WHAT THE EXERCISE ASKS: Your task is to copy the listing exactly, with the pictures left out.

GIVEN DATA:
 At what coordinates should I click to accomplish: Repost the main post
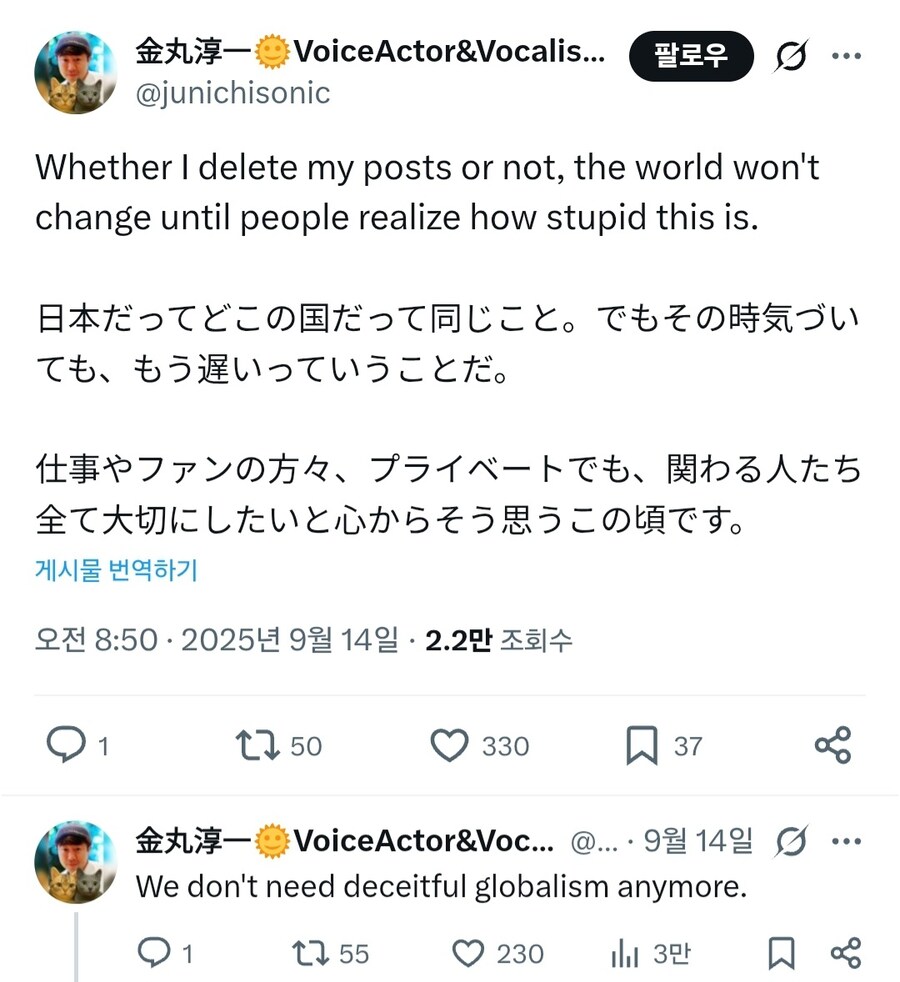[x=255, y=746]
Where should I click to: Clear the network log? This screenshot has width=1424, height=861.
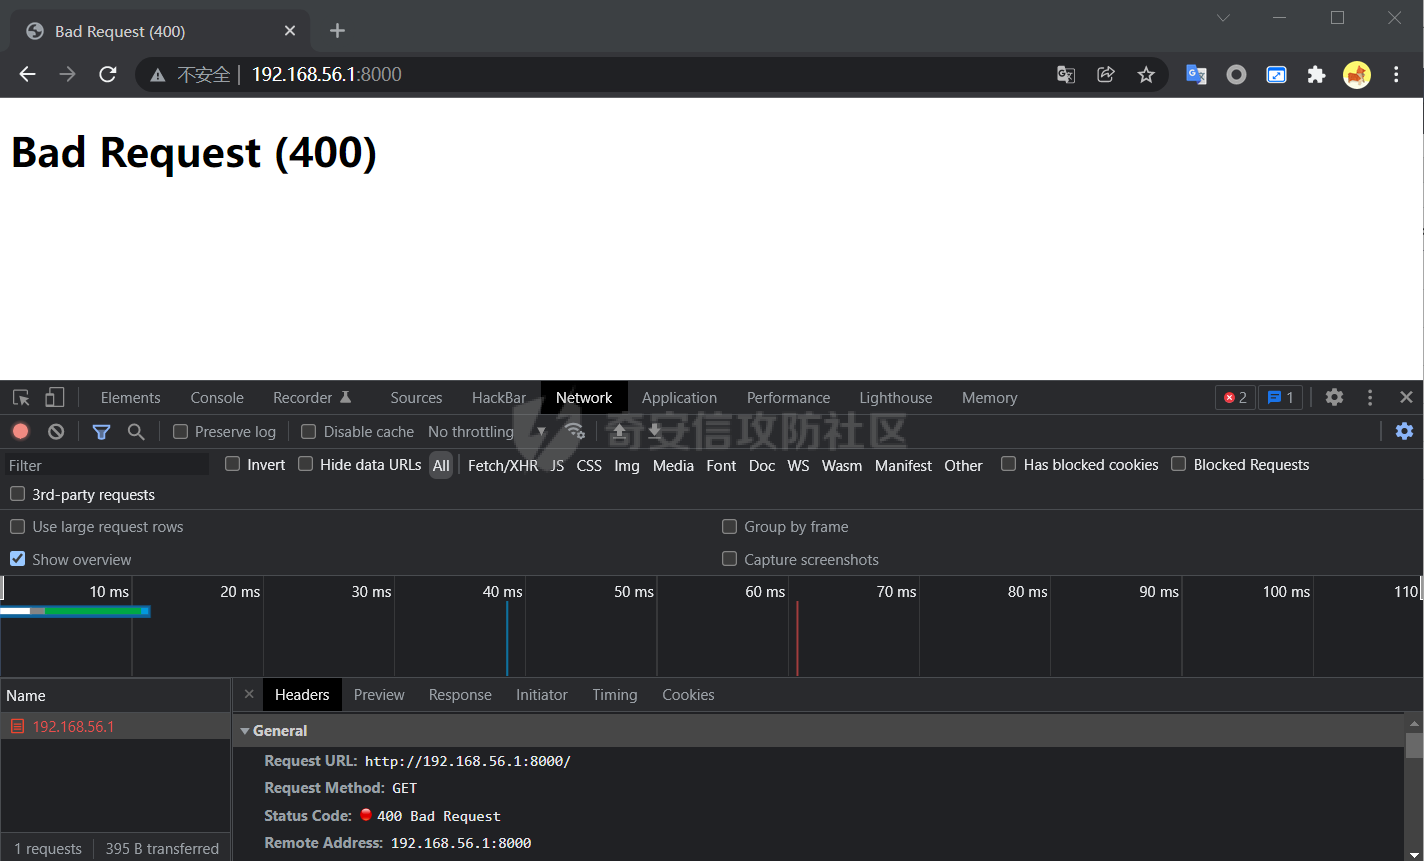pyautogui.click(x=56, y=431)
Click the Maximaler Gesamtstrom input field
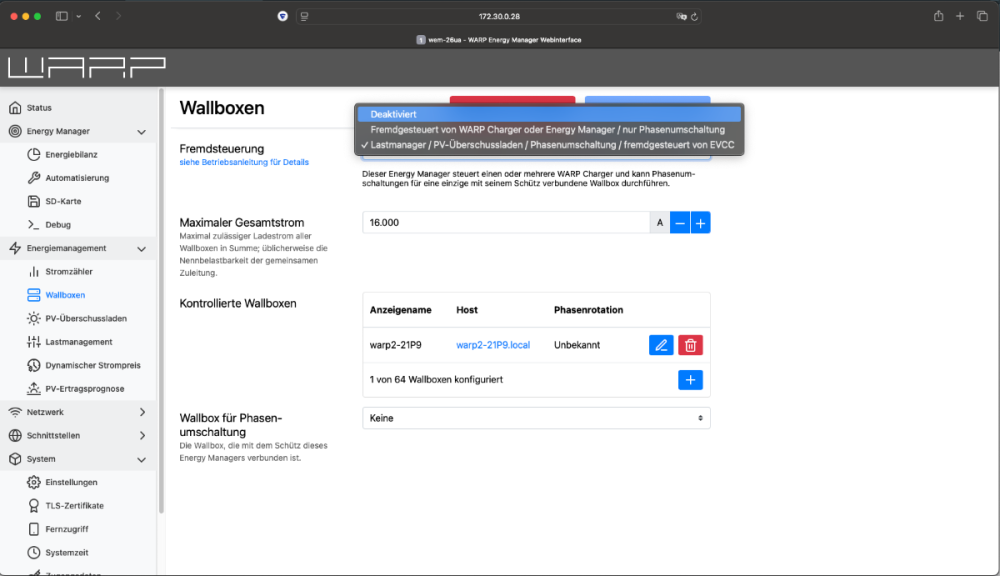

RESPONSE AREA:
 At what coordinates should I click to accomplish: Repost the main post
[x=255, y=746]
Where should I click to: Clear the network log? This screenshot has width=1424, height=861.
pyautogui.click(x=56, y=431)
Click the Maximaler Gesamtstrom input field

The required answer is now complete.